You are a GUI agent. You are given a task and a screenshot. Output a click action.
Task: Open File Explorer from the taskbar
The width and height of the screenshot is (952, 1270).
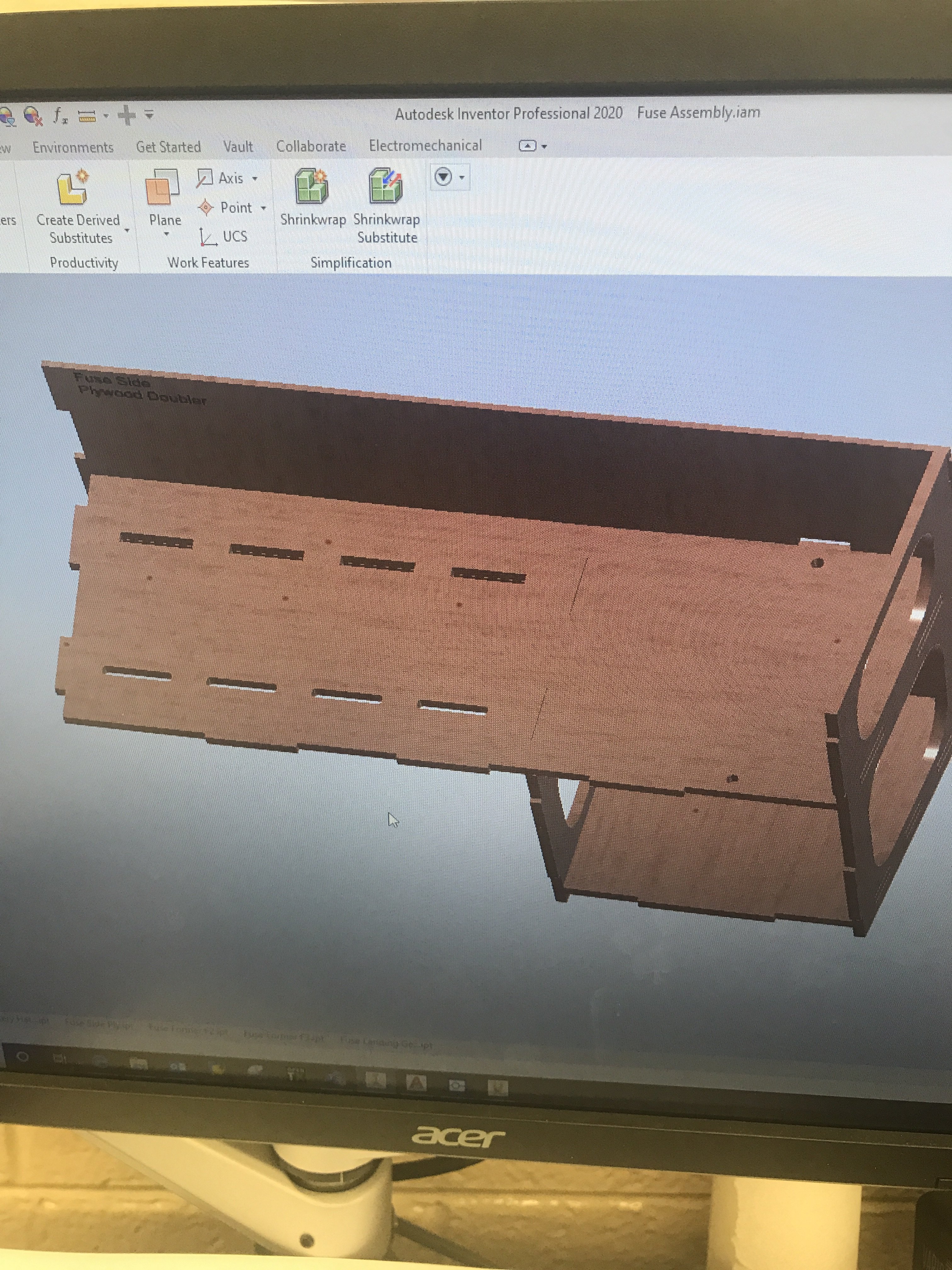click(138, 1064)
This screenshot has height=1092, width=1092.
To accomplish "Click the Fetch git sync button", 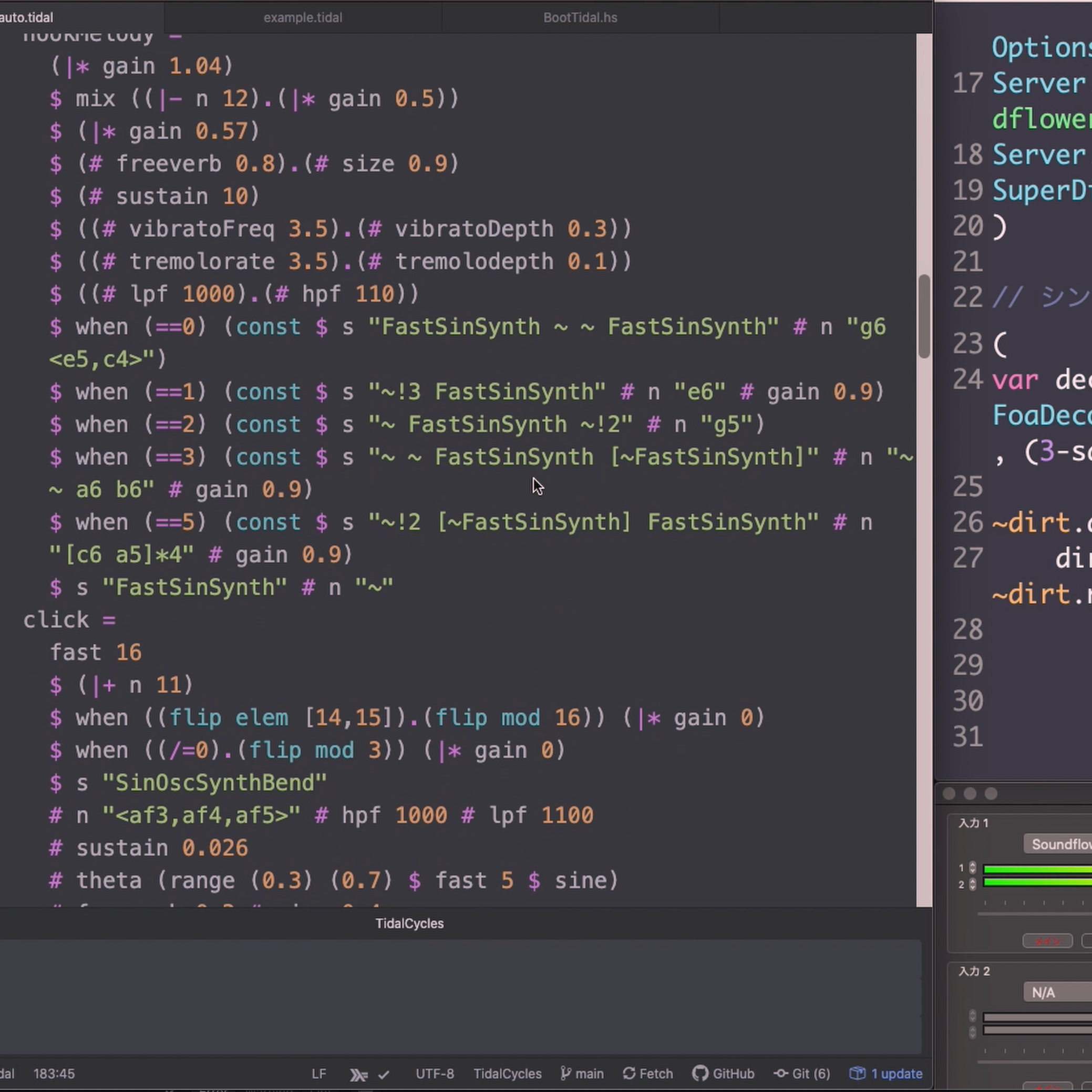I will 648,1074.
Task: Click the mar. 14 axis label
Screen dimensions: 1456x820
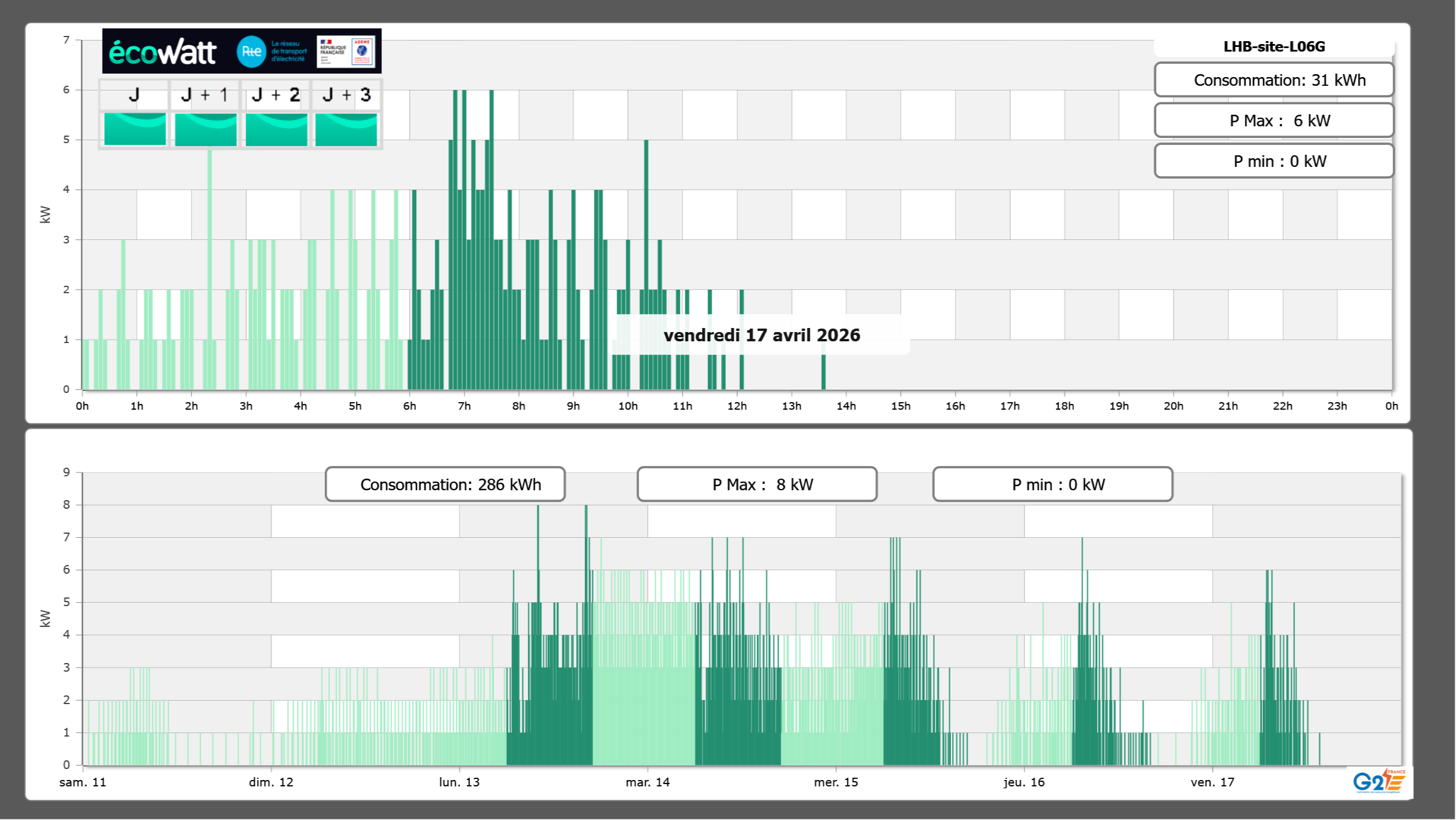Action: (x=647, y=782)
• • • •
Copy exactly the lines that run from the one containing "Task: Click the mar. 14 axis label" to the last line of the records, both included, and leave out every picture.

Task: Click the mar. 14 axis label
Screen dimensions: 1456x820
Action: (x=647, y=782)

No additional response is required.